DURUŞMANIN YERİ DEĞİŞTİRİLDİ

İmamoğlu’nun yargılandığı diploma davasının ilk duruşması Çağlayan Adliyesi'ndeki İstanbul 59. Asliye Ceza Mahkemesi'nde görülecekti. Ancak 7 gün kala 7 gün kala duruşmanın yeri değiştirildi. Duruşma Çağlayan Adliyesi'nden alınarak, Silivri’deki Cezaevi Duruşma Salonu'na verildi.

AİLESİ DURUŞMA SALONUNDA

Duruşmaya, İmamoğlu'nun eşi Dilek Kaya İmamoğlu, oğlu Selim İmamoğlu, babası Hasan İmamoğlu ve kız kardeşi Neslihan Yakupçebioğlu geldi.

ÖZGÜR ÖZEL TAKİP EDİYOR

Çok sayıda Milletvekili, sivil toplum kuruluşu temsilcisi ve hukukçu davayı duruşma salonunu doldurdu.
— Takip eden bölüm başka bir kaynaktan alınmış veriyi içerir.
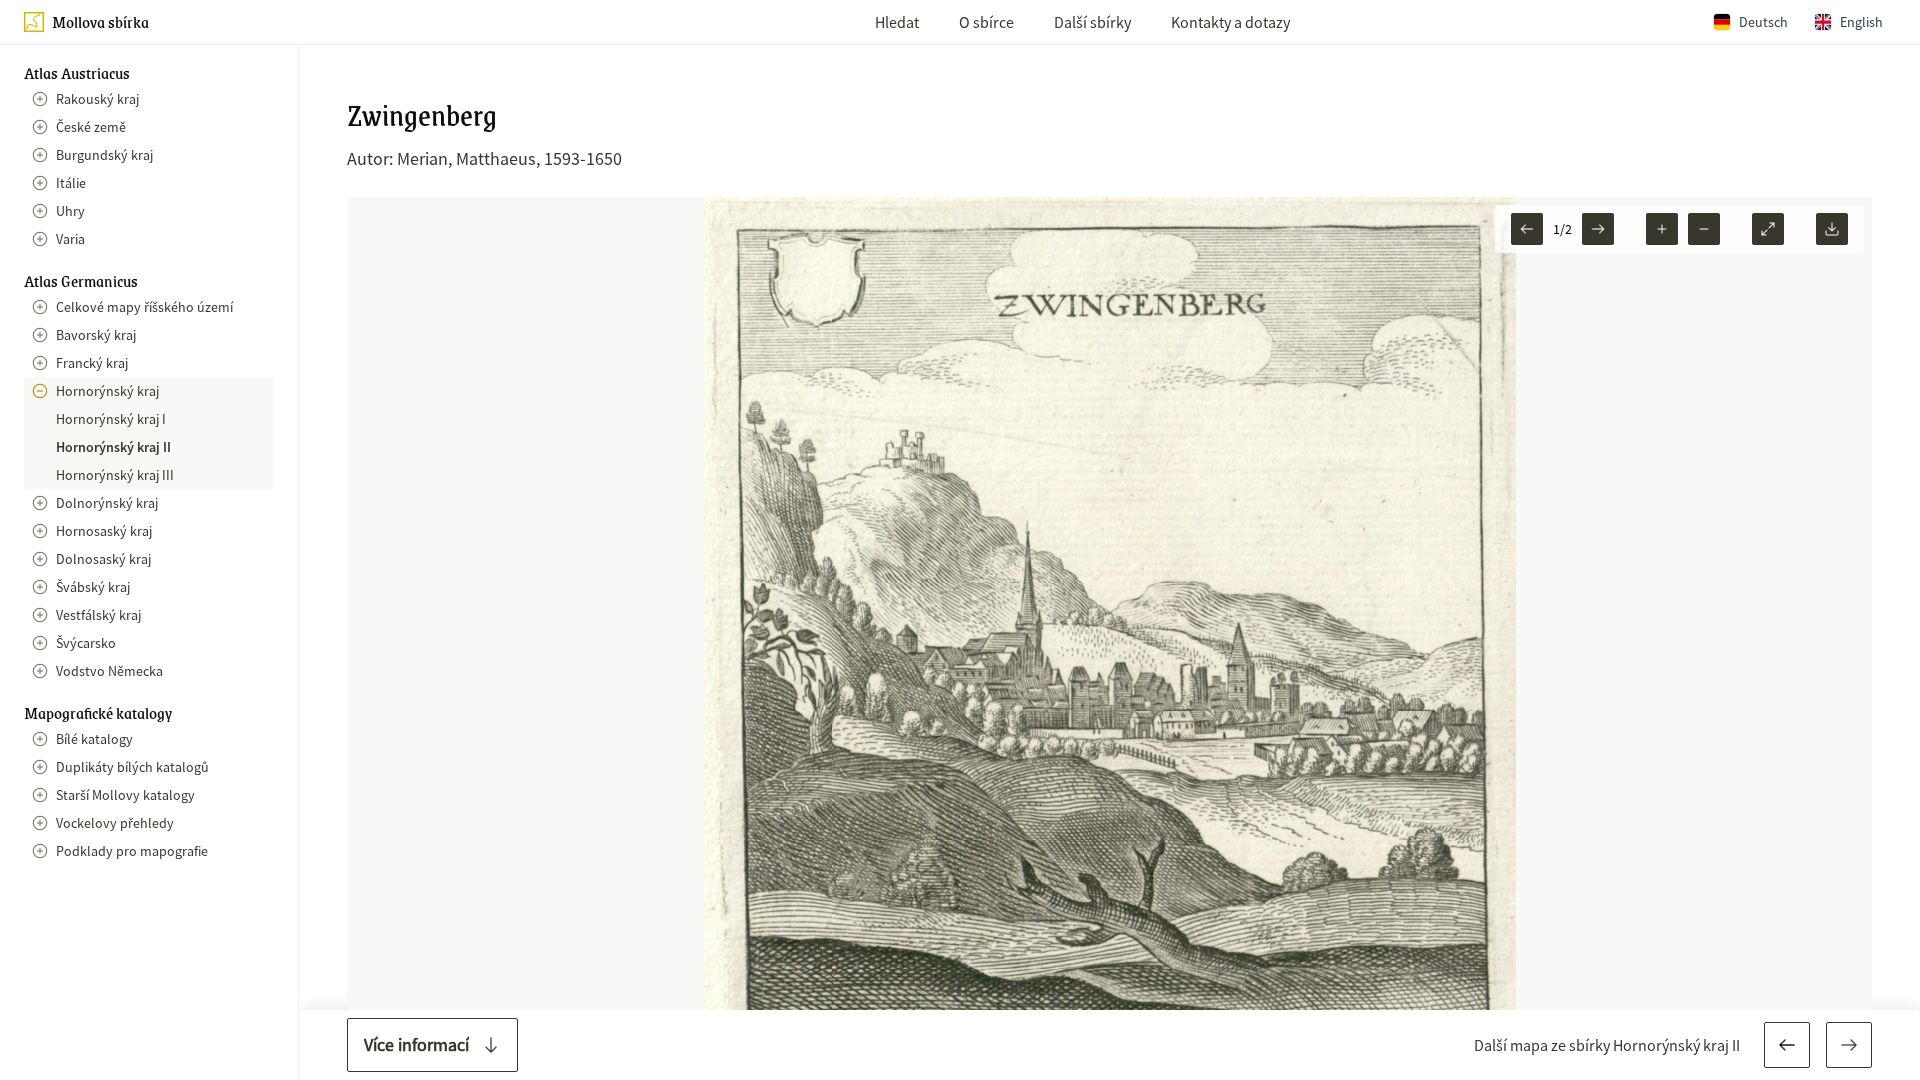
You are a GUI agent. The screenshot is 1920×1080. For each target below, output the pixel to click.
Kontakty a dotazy (1230, 22)
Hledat (897, 22)
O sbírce (986, 22)
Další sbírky (1092, 22)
CHP lideri Özgür Özel'in duruşma salonuna girdiği esnada kalabalık Özel'i alkışlarla karşıladı.

CHP'LİLER SALONDA

Özel ile birlikte CHP Genel Sekreteri Selin Sayek Böke, CHP Grup Başkanvekili Gökhan Günaydın, CHP Genel Başkan Yardımcıları Bülent Tezcan, Gökhan Zeybek, Gül Çiftçi, CHP Milletvekili Sibel Suiçmez, CHP İstanbul İl Başkanı Özgür Çelik, İBB Başkanvekili Nuri Aslan İstanbul'daki CHP'li belediye başkanları ve Çanakkale Belediye Başkanı Muharrem Erkek de duruşma salonunda bulunuyor.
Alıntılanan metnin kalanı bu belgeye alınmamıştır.